OSM processes over 3.1 million feature changes per day. With the help of OSMCha and the ever-vigilant OSM community, many low-quality changes are found and corrected. However, sometimes low-quality labels are not detected and slip into the map.
Towards ensuring a high-quality map, I have been applying natural language processing (NLP) techniques to detect low-quality labels. Part of applying these NLP techniques requires:
First, towards defining a low-quality label, we typically think of labels that include profanity, such as the following (also! 🙂, all of the screenshots you see below are examples of low-quality labels that I have found with my filtering logic):
Profane label says: “The Shit”
Profane label says: “Too Damn Far Rd”
However, labels can also be low-quality but not profane, such as the following:
Assertive label says: “Arguably the best location to see evening Manhattan Henge”
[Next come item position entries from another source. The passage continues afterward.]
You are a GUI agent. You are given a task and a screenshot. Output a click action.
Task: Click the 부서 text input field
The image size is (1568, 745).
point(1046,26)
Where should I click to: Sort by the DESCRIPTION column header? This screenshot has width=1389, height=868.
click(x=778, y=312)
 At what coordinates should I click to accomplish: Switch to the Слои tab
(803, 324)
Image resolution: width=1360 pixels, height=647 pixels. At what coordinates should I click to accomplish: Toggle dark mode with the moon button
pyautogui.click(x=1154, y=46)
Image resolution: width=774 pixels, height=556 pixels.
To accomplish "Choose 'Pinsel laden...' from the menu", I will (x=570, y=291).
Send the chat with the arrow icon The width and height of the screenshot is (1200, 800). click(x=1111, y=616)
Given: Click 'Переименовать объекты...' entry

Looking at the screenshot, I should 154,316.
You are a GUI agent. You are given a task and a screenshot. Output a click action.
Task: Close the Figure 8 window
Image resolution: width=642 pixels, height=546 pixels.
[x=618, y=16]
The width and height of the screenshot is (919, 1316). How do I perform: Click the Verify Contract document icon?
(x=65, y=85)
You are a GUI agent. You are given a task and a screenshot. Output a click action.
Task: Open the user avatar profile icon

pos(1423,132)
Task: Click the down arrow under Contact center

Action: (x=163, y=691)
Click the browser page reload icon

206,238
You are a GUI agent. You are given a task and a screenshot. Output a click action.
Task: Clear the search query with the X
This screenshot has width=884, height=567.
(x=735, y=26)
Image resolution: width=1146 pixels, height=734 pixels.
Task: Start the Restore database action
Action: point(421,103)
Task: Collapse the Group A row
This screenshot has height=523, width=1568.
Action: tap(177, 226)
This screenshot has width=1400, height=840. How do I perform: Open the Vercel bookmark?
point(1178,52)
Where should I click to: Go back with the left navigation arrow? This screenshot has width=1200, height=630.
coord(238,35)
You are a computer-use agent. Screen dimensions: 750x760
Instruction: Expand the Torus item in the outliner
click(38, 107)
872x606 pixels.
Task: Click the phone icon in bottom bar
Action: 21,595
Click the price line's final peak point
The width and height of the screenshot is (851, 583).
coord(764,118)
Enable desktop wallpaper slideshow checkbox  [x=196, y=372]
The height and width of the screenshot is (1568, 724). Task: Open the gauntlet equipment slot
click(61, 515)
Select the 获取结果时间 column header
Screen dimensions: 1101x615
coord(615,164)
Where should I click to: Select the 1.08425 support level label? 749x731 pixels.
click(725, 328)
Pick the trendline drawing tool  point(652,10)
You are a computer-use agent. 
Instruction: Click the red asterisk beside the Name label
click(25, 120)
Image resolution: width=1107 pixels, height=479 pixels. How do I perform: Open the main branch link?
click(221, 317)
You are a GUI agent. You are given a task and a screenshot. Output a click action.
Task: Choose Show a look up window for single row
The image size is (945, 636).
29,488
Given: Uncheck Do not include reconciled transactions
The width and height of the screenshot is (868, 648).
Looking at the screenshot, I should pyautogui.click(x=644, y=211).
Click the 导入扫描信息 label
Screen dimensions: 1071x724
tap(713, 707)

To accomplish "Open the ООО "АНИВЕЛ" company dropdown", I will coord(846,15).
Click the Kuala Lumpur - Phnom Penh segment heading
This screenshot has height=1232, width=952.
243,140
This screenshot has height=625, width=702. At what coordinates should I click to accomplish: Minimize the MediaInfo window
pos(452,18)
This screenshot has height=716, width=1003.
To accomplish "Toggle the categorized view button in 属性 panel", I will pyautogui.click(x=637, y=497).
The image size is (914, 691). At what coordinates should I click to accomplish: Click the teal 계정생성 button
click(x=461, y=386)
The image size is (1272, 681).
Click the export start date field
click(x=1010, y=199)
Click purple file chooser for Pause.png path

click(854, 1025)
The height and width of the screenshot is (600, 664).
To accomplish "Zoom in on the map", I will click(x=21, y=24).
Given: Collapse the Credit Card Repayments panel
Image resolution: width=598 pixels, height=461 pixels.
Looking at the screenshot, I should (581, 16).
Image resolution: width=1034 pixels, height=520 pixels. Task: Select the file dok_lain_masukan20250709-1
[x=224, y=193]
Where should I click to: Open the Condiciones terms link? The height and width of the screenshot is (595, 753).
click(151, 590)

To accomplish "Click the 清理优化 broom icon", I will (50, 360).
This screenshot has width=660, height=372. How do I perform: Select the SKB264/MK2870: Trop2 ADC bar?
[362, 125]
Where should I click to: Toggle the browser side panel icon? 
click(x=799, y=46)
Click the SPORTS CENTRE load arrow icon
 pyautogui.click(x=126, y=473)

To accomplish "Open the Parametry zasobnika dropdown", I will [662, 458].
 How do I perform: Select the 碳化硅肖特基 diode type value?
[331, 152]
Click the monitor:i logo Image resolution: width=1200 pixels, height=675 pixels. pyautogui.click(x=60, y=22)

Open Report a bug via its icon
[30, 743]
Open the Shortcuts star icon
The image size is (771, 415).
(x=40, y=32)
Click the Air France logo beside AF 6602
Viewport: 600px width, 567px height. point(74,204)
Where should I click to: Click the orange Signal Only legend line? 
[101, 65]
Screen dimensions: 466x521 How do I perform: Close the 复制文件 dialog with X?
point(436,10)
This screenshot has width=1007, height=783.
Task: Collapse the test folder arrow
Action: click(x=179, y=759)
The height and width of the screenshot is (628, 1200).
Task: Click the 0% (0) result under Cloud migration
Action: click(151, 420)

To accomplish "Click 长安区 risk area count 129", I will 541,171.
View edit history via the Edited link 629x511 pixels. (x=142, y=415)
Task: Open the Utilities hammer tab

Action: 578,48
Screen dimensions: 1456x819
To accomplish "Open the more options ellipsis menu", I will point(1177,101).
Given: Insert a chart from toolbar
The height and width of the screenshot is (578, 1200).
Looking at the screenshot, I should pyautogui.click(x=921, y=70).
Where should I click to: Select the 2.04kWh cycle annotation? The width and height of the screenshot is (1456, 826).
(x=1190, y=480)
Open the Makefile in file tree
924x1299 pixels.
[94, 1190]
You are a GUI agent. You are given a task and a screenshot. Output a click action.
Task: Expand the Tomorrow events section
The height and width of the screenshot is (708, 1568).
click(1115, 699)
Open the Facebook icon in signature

Humorous/assertive label says: “I’ve replaced the batteries but my smoke detector won’t stop beeping!”
Flag planting label says: “Jen is here”
Through inspecting millions of labels, I found that the three main motivators of intentional vandalism are:
On the other hand, the only motivation of unintentional vandalism seems to be naiveté.
Specifically, I inspected over 11 million map labels from the United States of America. With filtering logic applied, I was able to narrow down the potential list of poor-quality labels to just 256 labels. Of these 256 labels, approximately 30% were true positives. As a result of these findings, I submitted my first OSM edits! https://www.openstreetmap.org/changeset/59951250
However, these are only preliminary results and I am excited to continue expanding my filtering logic! 🙂
Comment from iandees on 20 July 2018 at 13:50
This is really interesting. How are you applying this work?
Comment from iandees on 20 July 2018 at 13:51
By that I mean: are you going to keep running this? Will you work with the OSMCha team to flag changesets that introduce new low-quality data?
Comment from Jennifer_Cats on 20 July 2018 at 13:54
@iandees Yes! I plan to continue running, improving, and working with other teams to better flag low-quality labels. :)
Comment from GinaroZ on 20 July 2018 at 22:08
I don’t want to discourage your useful work, however I would say that in this case “The Shit” might be a valid name. :-)
It seems to be part of a mountain bike trail in a large forest, and there’s various other names that could be termed as low quality. E.g. “Meth Lab”, “Unemployment Line”, “Ewok Village” etc. In fact, it appears on this map - http://www.galbraithmt.com/paid/trails/evolution.html - so I’d say it should be kept on the OSM map.
Comment from Jennifer_Cats on 20 July 2018 at 22:12
@GinaroZ Totally fair! I think there’s a lot of complexity with detecting anomalous low-quality labels, and I envision my techniques as something to augment or flag human review, such as what you’ve done. I’ve noticed that a lot of labels in hiking areas have a lot more variability/flexibility. Thanks for the due diligence!
Comment from Carnildo on 21 July 2018 at 01:40
How does your system deal with https://www.openstreetmap.org/node/154309316 or https://www.openstreetmap.org/node/160368207?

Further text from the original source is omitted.